The five-month program, which pairs experienced administrative assistants, level V clerks and secretaries with less experienced clerical and administrative staff members, focuses on professional development, networking and strengthening professional skills.
"We provide an environment where support staff can receive training and encouragement to enhance their workplace performance," says Charlyce Patterson, human resources senior talent management specialist and CAAMP advisor. "Our support staff directly impact our leaders' ability to be effective. By providing opportunities for our support staff to improve and perform at their peak, we, in turn, enhance the effectiveness of our leaders."
After mentee applications are reviewed by the CAAMP leadership team, mentees choose an "in-scope" area they want to concentrate on for the duration of the program. The "in-scope" areas are advancement of skills, career advancement, development of professional network and solidification of relationships with supervisor or team.
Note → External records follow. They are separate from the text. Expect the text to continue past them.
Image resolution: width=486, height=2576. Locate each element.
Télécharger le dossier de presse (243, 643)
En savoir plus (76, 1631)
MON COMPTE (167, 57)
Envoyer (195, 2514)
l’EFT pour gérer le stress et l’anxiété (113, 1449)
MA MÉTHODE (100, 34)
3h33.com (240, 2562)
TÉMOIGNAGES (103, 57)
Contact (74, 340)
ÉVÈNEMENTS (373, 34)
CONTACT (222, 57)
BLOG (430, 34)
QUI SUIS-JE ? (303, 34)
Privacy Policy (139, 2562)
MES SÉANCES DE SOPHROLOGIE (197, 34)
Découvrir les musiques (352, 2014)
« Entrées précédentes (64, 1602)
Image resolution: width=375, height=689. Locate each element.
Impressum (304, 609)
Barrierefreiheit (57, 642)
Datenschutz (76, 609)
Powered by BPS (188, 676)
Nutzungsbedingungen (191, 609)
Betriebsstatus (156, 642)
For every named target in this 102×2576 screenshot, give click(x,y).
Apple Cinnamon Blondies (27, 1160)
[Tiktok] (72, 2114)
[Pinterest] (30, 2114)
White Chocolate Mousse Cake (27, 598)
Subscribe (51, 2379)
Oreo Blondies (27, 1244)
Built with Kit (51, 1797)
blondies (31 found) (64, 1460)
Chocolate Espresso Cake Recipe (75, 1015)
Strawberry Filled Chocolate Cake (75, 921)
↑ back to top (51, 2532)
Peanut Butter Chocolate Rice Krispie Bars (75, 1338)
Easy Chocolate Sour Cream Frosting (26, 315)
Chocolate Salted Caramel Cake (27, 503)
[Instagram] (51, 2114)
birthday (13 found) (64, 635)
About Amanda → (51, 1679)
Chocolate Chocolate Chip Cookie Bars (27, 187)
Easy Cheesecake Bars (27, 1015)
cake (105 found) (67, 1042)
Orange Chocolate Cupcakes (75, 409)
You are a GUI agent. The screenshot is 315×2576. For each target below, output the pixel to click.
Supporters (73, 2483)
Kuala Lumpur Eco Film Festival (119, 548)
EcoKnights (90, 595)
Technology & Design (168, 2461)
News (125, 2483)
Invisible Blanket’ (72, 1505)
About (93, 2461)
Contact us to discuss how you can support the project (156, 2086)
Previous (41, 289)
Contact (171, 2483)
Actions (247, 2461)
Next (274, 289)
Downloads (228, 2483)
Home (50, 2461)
Trained mentors are matched to mentees based on skills, professional interests and mentor expertise and strengths in regard to the areas a mentee wishes to focus on.
At least once each month, mentors and mentees meet, often over lunch, to discuss their in-scope area and other professional concerns. Common discussion topics include creating better working relationships with supervisors, adjusting thought processes and work habits from those of a secretary to those of an administrative assistant, proofreading and reviewing resumes and career goals.
Though most meetings are one-on-one, mentors are encouraged to invite mentees to specific relevant events or activities such as minutes taking or setting up a large meeting if it coincides with their stated concentration. Both mentees and mentors benefit from these monthly exchanges, and many mentees become mentors within the program.
"While the intended goal of CAAMP is to assist less experienced individuals, everyone can get something from the discussion," says Angie Teel, assistant to the dean of the College of Science, CAAMP leadership team member and acting mentor in CAAMP. "I have enjoyed interacting with people who have a heart for change and who desire to grow more effective and efficient within their positions. Their excitement instills a new energy in me."
The mentor program, which is now beginning its 10th term, offers two opportunities for clerical and administrative staff to participate each year -- from August to December and from January to May.
CAAMP will conduct a mentoring program orientation for all interested academic support staff on July 23. Registration for this event is available online.